# Bubble hash with a blender?



## lemon_breed08 (May 13, 2008)

Hey whats up? Im new here and ive herd allot about bubble hash and what not and i was wondering if it was possible if you could make bubble hash with a blender here is what i was told on how to do it

1. you take leaves stems put into blender with lots of ice and cold water

2. you blend

3. you strain out the material like the blendid leaves and stems

4. then you let it sit in a clear container with ice in the water and saposidly the hash is cold so it falls to the bottom and then you strain out with a silk screen?

has anyone herd of this or can give me some tips on a better way let me know?


----------



## mawth420 (May 15, 2008)

ive never heard of it... 

i think ill try it for myself though cuz i dont have the money for bubble hash bags. lol. 

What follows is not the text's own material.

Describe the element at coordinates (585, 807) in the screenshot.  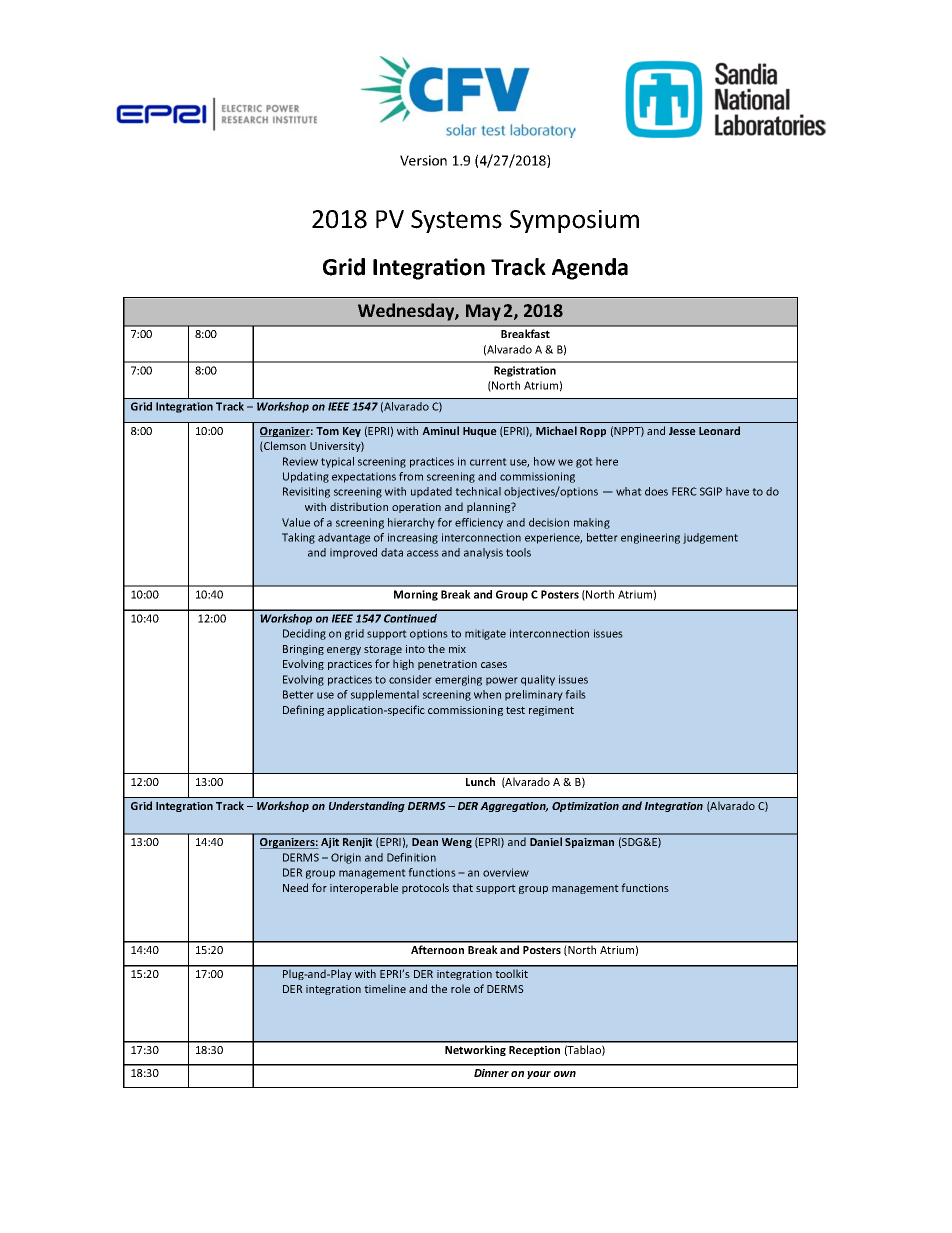
I see `Optimization` at that location.
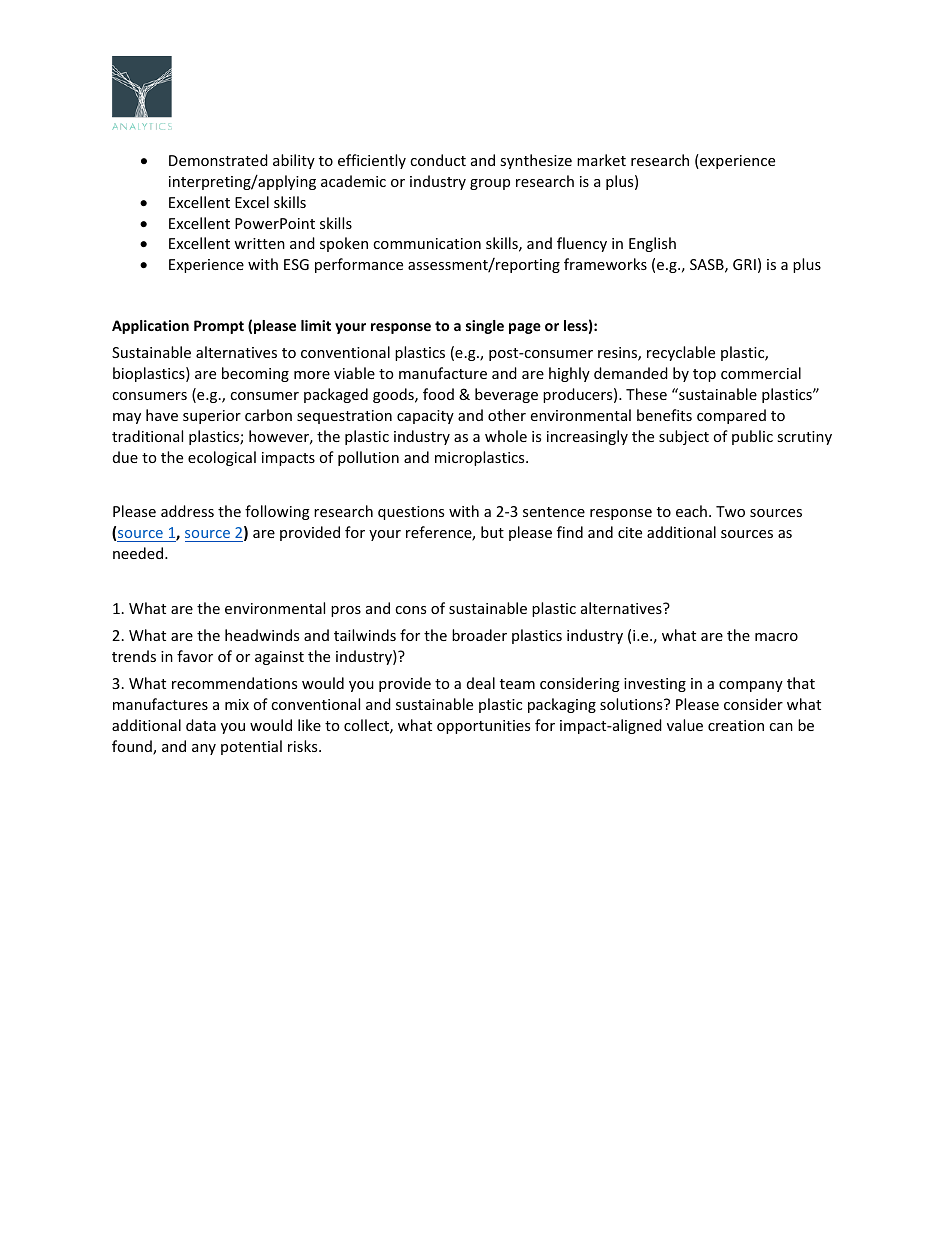 This screenshot has width=952, height=1233. I want to click on Demonstrated, so click(218, 160).
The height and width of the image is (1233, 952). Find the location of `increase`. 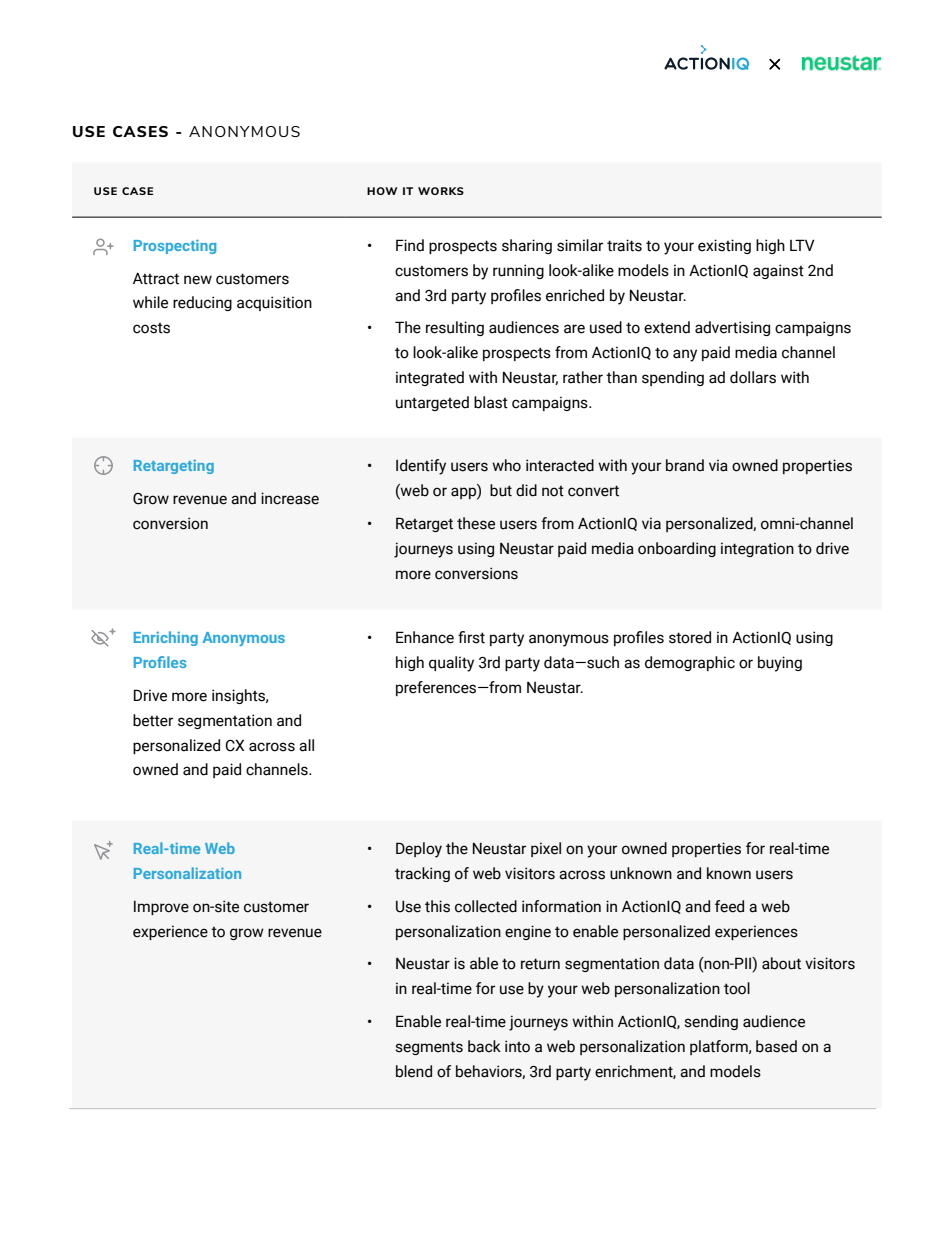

it sounds like a decent idea...

another way ive heard of making hash is this

use a fine mesh filter and rub the leaves over it to know the trichomes into a bowl
then you take all of the built up "keif-like" stuff and put it in a square of aluminum foil
put this folded sqaure of foil (with the keif stuff inside) on a skilette and warm it up over low heat. 
once its warm press the foil in a vice-grip and allow to cool. 
then you take your product and press it in ur hands to form your hash ball!


----------